Document section:
= 2014 Fatah–Hamas Agreements =

Reconciliation agreements in Palestine

The 2014 Fatah–Hamas Agreements were two successive reconciliation agreements between Fatah and Hamas, concluded in 2014. The Gaza Agreement was signed in Gaza City on 23 April 2014 by Ismail Haniyeh, the prime minister of the Hamas administration in Gaza, and a senior Palestine Liberation Organisation delegation dispatched by Palestinian President Mahmoud Abbas. Its main purpose was reconciliation between the parties and the formation of a Palestinian Unity Government within five weeks, to be followed by general elections within six months. The Unity Government was formed on 2 June 2014.

On 25 September 2014, almost 4 months after the formation of the Palestinian Unity Government, the parties concluded a second agreement, the Cairo Agreement, in Cairo, between Haniyeh and President Abbas, specifying the tasks and responsibilities of the Unity Government. The Government was to assume responsibilities in the Gaza Strip, work on re-activation of the Palestinian Legislative Council, and implement the 2006 National Conciliation Document and the National Reconciliation Document of 5 April 2011.

== Gaza Agreement, April 2014 ==
The Gaza Agreement was signed in Gaza City on 23 April 2014 by Ismail Haniyeh, the prime minister of the Hamas administration in Gaza, and a senior PLO delegation dispatched by Palestinian President Abbas. Its main purposes were reconciliation between the parties and the formation of a national unity government within five weeks, to be followed by general elections in December.

===Reactions===
Mustafa Barghouti, General Secretary of the Palestinian National Initiative, who was involved in the negotiation, described the deal as an "end to the division between the Palestinian people."

Israel reacted angrily to the Fatah–Hamas Gaza Agreement of 23 April 2014. Israel halted peace talks with the Palestinians, saying it "will not negotiate with a Palestinian government backed by Hamas, a terrorist organization that calls for Israel's destruction", and threatened sanctions against the Palestinian Authority, including a previously announced Israeli plan to unilaterally deduct Palestinian debts to Israeli companies from the tax revenue Israel collects for the PA. Israeli Prime Minister Benjamin Netanyahu accused Abbas of sabotaging peace efforts. He said that Abbas cannot have peace with both Hamas and Israel and has to choose. Abbas said the deal did not contradict their commitment to peace with Israel on the basis of a two-state solution and assured reporters that any unity government would recognize Israel, be non-violent, and bound to previous PLO agreements. Shortly after, Israel began implementing economic sanctions against Palestinians and canceled plans to build housing for Palestinians in Area C of the West Bank. Abbas also threatened to dissolve the PA, leaving Israel fully responsible for both the West Bank and Gaza, a threat that the PA has not put into effect.

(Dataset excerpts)
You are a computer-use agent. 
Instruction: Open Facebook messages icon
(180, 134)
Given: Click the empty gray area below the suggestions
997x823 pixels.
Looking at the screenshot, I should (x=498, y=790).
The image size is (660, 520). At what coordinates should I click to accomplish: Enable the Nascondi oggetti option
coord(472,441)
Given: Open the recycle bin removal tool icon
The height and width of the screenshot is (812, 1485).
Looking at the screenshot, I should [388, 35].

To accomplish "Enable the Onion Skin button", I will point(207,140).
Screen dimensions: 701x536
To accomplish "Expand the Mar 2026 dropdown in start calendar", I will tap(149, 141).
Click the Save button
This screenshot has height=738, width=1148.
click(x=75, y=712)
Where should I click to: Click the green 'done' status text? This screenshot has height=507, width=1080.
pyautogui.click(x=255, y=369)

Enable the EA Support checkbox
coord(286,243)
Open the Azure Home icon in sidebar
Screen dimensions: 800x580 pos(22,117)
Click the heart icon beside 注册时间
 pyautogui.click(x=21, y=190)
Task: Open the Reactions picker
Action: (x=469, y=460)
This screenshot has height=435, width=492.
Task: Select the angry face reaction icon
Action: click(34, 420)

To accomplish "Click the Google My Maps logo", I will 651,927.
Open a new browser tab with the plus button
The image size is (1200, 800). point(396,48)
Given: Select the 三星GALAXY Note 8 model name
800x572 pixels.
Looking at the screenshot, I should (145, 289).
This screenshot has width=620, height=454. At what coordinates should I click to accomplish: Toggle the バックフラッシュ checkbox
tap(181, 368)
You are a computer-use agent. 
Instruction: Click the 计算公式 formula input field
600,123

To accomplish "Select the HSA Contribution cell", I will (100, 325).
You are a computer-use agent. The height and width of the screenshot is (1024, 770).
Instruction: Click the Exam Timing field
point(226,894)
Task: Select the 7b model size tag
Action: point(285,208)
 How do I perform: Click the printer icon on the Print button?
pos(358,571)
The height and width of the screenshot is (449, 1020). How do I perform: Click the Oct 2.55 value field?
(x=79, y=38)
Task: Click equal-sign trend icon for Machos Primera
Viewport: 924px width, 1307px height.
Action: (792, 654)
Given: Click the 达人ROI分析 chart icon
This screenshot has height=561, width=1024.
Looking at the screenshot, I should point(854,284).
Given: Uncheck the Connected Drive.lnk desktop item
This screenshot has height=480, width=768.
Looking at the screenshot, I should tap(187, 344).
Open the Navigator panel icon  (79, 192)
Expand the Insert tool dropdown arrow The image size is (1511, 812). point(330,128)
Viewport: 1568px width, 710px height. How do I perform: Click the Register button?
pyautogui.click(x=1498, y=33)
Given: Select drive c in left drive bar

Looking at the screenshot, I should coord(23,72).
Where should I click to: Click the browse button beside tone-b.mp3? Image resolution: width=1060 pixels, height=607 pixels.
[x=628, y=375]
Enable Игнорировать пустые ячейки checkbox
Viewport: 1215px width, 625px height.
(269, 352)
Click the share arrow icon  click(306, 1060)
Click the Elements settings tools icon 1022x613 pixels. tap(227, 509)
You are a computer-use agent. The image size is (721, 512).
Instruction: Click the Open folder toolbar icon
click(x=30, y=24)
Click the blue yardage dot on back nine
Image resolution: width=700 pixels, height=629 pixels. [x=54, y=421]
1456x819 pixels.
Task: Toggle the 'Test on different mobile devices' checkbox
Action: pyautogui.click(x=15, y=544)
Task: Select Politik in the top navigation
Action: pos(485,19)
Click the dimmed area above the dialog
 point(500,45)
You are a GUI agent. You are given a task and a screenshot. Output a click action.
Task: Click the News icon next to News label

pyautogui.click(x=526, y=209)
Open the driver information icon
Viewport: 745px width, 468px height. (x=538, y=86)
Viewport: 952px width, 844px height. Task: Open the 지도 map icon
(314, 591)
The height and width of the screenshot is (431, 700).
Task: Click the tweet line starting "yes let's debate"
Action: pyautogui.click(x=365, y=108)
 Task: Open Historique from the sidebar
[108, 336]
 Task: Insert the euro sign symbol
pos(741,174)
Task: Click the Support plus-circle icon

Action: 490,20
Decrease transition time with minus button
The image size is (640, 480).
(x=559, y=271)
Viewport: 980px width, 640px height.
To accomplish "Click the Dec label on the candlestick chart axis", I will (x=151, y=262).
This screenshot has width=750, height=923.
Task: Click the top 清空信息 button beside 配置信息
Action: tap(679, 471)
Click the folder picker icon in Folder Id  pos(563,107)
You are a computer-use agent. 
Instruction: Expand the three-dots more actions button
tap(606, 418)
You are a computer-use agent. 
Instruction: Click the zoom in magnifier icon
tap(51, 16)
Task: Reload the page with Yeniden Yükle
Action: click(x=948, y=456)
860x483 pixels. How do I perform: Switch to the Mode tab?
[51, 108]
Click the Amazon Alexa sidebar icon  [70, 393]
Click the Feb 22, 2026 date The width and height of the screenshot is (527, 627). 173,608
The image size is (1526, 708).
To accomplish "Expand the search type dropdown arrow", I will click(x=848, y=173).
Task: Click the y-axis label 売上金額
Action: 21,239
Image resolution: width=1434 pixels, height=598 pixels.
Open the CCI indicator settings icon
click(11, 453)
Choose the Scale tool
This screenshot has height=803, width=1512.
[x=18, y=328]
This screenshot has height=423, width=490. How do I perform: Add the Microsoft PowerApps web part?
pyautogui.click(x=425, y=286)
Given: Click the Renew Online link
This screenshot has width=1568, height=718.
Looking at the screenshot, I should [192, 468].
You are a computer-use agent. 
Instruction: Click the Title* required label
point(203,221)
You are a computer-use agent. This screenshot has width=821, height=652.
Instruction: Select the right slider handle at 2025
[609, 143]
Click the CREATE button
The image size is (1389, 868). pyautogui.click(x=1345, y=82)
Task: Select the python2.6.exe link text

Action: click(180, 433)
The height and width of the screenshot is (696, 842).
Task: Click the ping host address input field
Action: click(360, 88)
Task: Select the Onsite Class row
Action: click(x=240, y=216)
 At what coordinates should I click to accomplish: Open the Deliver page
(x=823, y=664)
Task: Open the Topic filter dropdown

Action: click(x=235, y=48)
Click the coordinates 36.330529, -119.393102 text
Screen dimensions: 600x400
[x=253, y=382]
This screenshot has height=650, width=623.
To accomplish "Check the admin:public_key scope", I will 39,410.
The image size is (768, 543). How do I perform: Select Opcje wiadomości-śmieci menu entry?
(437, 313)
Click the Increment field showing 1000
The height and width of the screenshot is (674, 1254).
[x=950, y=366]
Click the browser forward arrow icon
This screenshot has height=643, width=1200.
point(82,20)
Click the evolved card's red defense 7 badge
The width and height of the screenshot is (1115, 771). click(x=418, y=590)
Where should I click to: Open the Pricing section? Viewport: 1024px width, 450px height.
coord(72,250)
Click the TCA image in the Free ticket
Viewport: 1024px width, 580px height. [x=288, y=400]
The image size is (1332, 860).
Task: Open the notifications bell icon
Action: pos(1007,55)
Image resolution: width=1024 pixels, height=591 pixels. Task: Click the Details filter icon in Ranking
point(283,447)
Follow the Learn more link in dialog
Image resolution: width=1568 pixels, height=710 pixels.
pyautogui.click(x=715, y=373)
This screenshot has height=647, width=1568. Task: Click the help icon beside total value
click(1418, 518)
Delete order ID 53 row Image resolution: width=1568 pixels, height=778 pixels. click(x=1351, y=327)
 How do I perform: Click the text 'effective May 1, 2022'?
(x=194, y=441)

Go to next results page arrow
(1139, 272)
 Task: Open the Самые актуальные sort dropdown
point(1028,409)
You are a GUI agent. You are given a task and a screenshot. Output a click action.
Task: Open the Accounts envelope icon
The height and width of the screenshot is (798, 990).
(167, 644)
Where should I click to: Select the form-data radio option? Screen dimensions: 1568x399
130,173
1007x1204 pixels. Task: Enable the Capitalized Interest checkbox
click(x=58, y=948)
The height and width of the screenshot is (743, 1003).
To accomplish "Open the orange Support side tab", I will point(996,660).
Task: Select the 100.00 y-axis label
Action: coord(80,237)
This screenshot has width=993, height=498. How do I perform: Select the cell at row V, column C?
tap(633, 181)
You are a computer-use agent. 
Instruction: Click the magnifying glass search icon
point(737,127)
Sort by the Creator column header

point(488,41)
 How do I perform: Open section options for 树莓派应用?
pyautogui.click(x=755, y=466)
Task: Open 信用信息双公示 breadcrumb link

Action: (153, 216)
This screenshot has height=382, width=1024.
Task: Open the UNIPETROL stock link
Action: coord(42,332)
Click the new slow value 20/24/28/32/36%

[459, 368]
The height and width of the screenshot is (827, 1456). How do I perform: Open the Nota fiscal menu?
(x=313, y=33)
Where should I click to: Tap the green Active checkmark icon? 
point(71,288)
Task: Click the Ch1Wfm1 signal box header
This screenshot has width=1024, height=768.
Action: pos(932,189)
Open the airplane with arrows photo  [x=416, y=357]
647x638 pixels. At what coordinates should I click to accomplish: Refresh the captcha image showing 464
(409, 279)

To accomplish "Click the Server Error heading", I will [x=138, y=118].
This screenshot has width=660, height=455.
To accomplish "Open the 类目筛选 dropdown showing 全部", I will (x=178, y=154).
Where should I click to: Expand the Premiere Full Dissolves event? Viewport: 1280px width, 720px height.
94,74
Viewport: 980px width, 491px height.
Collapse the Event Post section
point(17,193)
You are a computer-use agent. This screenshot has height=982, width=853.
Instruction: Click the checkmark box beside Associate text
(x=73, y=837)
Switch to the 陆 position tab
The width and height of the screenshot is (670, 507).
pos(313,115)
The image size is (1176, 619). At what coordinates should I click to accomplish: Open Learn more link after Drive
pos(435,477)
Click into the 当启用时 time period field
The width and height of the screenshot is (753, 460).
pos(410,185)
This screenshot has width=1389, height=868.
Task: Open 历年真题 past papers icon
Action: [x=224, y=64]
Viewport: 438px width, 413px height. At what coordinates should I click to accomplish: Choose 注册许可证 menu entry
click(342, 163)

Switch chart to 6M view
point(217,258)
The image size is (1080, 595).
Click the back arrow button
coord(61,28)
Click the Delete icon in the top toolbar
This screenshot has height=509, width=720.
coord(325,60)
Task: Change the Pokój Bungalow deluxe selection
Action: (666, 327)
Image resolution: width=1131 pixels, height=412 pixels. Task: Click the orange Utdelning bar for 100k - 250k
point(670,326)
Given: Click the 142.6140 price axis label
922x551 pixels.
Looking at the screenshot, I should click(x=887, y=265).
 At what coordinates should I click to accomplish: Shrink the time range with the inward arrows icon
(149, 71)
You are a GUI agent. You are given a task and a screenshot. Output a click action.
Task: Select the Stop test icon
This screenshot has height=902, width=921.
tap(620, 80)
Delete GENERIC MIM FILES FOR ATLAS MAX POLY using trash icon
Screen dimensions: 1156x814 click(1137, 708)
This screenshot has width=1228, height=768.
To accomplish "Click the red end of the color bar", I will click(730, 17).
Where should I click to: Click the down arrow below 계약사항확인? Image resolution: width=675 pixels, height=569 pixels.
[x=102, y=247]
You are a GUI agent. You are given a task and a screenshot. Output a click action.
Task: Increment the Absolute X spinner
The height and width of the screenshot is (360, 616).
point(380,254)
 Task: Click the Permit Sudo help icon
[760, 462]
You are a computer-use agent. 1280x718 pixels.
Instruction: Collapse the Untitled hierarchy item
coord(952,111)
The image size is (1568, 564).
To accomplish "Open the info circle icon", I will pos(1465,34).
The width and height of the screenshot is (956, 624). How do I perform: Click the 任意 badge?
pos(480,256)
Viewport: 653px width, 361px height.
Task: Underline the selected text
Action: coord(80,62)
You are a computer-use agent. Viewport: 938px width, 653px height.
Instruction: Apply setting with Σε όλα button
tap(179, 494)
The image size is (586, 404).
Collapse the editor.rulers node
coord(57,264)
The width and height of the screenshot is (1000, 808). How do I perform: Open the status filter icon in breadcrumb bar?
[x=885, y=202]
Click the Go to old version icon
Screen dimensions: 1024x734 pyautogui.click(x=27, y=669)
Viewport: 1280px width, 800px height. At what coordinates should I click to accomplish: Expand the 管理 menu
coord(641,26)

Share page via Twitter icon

Required actions:
A - Answer these from the text on the 2014 Fatah–Hamas agreements:
(i) On what date was the Palestinian Unity Government formed?
(ii) In which city was the second agreement of 2014 concluded?
(iii) What plans in Area C of the West Bank did Israel cancel?
B - Extend the text on the 2014 Fatah–Hamas agreements, picking up right after its last sentence.
The rows have nothing to do with the text on the 2014 Fatah–Hamas agreements.

Answers:
A -
(i) 2 June 2014
(ii) Cairo
(iii) Plans to build housing for Palestinians

B -
The United States said it was troubled by the announcement, which "could seriously complicate" negotiations to extend peace negotiations and could implications, inter alia regarding aid.

The European Union welcomed the agreement, but said the priority remains peace talks with Israel.

===Formation of Palestinian Unity Government===
A Palestinian Unity Government was formed on 2 June 2014.

==West Bank plot==
During the 2014 Israel–Gaza conflict, that broke out on 8 July, the Shin Bet revealed an alleged plot by Hamas to depose Fatah rule in the West Bank. This was to be achieved by deploying Hamas cells around the West Bank to incite a third intifada and overwhelm Palestinian Authority forces. More than 90 people were arrested. President Abbas said the plot was "a grave threat to the unity of the Palestinian people and its future."

== Cairo Agreement, September 2014 ==
On 25 September 2014, almost 4 months after the formation of the Unity Government, Haniyeh and Abbas concluded the Cairo Agreement. The Unity Government was to assume responsibilities in the Gaza Strip and the PA was to take control of the border crossings. Furthermore, it would work on lifting the siege and the reconstruction of the Gaza Strip, convene a donor conference, re-activation of the Palestinian Legislative Council, and implement the 2006 National Conciliation Document and the National Reconciliation Document of 5 April 2011.

The Unity Government convened on 9 October 2014 in Gaza, to discuss the reconstruction of the Gaza Strip following the 2014 Israel–Gaza conflict. Hamas was discontented with the government over the failure of the reconstruction process in Gaza, the ongoing closure of the crossings and the failure to settle the issue of the payment of employee salaries, and threatened a vote of no confidence in the PNC in November 2014.

==Dissolution of government ==
President Abbas dissolved the Unity Government on 17 June 2015 saying the government was unable to operate in the Gaza Strip. The general elections stipulated to take place by December 2014 did not eventuate.